> Prompt
Could you reproduce the entries below with every "Instruction" changed to "Goal" and nothing else altered?

> Material provided
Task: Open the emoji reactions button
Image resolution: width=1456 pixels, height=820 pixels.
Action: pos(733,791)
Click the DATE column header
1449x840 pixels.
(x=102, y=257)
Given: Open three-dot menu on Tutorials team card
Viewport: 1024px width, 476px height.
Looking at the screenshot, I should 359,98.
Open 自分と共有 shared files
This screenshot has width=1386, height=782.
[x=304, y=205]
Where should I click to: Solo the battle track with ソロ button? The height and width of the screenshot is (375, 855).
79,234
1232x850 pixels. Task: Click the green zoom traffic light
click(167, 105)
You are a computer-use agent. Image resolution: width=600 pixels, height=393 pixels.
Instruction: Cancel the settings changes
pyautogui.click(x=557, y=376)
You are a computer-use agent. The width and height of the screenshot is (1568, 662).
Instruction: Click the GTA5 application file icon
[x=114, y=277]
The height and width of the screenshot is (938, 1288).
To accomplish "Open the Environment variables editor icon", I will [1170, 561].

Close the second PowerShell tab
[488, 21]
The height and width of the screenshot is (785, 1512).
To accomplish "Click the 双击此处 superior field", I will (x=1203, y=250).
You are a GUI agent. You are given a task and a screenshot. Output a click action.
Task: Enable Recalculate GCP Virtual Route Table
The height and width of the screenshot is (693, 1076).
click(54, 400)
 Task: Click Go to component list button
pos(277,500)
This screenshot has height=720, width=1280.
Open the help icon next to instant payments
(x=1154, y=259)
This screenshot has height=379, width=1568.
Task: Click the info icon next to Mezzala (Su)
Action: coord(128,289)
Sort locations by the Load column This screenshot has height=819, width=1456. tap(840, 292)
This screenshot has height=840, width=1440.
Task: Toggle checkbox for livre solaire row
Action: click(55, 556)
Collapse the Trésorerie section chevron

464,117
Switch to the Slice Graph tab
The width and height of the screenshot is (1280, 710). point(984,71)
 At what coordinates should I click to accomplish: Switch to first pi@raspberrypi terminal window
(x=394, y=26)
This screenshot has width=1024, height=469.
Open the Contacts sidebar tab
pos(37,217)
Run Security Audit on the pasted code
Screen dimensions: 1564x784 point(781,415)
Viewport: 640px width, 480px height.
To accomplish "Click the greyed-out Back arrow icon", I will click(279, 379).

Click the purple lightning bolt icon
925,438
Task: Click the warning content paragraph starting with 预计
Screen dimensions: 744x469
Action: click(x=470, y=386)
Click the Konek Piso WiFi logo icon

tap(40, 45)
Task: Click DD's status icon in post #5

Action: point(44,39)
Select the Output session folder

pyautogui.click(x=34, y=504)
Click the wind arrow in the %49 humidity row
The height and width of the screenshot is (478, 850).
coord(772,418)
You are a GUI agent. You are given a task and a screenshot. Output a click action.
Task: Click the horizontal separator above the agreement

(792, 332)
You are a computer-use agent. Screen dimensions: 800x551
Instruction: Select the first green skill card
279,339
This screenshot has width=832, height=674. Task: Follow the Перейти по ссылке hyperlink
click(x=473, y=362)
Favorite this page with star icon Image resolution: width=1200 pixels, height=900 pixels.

> The completed task
Task: Open the emoji reactions button
Image resolution: width=1456 pixels, height=820 pixels.
Action: pos(733,791)
Click the DATE column header
1449x840 pixels.
(x=102, y=257)
Given: Open three-dot menu on Tutorials team card
Viewport: 1024px width, 476px height.
Looking at the screenshot, I should 359,98.
Open 自分と共有 shared files
This screenshot has width=1386, height=782.
[x=304, y=205]
Where should I click to: Solo the battle track with ソロ button? The height and width of the screenshot is (375, 855).
79,234
1232x850 pixels. Task: Click the green zoom traffic light
click(167, 105)
You are a computer-use agent. Image resolution: width=600 pixels, height=393 pixels.
Goal: Cancel the settings changes
pyautogui.click(x=557, y=376)
You are a computer-use agent. The width and height of the screenshot is (1568, 662).
Goal: Click the GTA5 application file icon
[x=114, y=277]
The height and width of the screenshot is (938, 1288).
To accomplish "Open the Environment variables editor icon", I will [1170, 561].

Close the second PowerShell tab
[488, 21]
The height and width of the screenshot is (785, 1512).
To accomplish "Click the 双击此处 superior field", I will (x=1203, y=250).
You are a GUI agent. You are given a task and a screenshot. Output a click action.
Task: Enable Recalculate GCP Virtual Route Table
The height and width of the screenshot is (693, 1076).
click(54, 400)
 Task: Click Go to component list button
pos(277,500)
This screenshot has height=720, width=1280.
Open the help icon next to instant payments
(x=1154, y=259)
This screenshot has height=379, width=1568.
Task: Click the info icon next to Mezzala (Su)
Action: coord(128,289)
Sort locations by the Load column This screenshot has height=819, width=1456. tap(840, 292)
This screenshot has height=840, width=1440.
Task: Toggle checkbox for livre solaire row
Action: click(55, 556)
Collapse the Trésorerie section chevron

464,117
Switch to the Slice Graph tab
The width and height of the screenshot is (1280, 710). point(984,71)
 At what coordinates should I click to accomplish: Switch to first pi@raspberrypi terminal window
(x=394, y=26)
This screenshot has width=1024, height=469.
Open the Contacts sidebar tab
pos(37,217)
Run Security Audit on the pasted code
Screen dimensions: 1564x784 point(781,415)
Viewport: 640px width, 480px height.
To accomplish "Click the greyed-out Back arrow icon", I will click(279, 379).

Click the purple lightning bolt icon
925,438
Task: Click the warning content paragraph starting with 预计
Screen dimensions: 744x469
Action: click(x=470, y=386)
Click the Konek Piso WiFi logo icon

tap(40, 45)
Task: Click DD's status icon in post #5

Action: point(44,39)
Select the Output session folder

pyautogui.click(x=34, y=504)
Click the wind arrow in the %49 humidity row
The height and width of the screenshot is (478, 850).
coord(772,418)
You are a GUI agent. You are given a task and a screenshot. Output a click action.
Task: Click the horizontal separator above the agreement

(792, 332)
You are a computer-use agent. Screen dimensions: 800x551
Goal: Select the first green skill card
279,339
This screenshot has width=832, height=674. Task: Follow the Перейти по ссылке hyperlink
click(x=473, y=362)
Favorite this page with star icon Image resolution: width=1200 pixels, height=900 pixels.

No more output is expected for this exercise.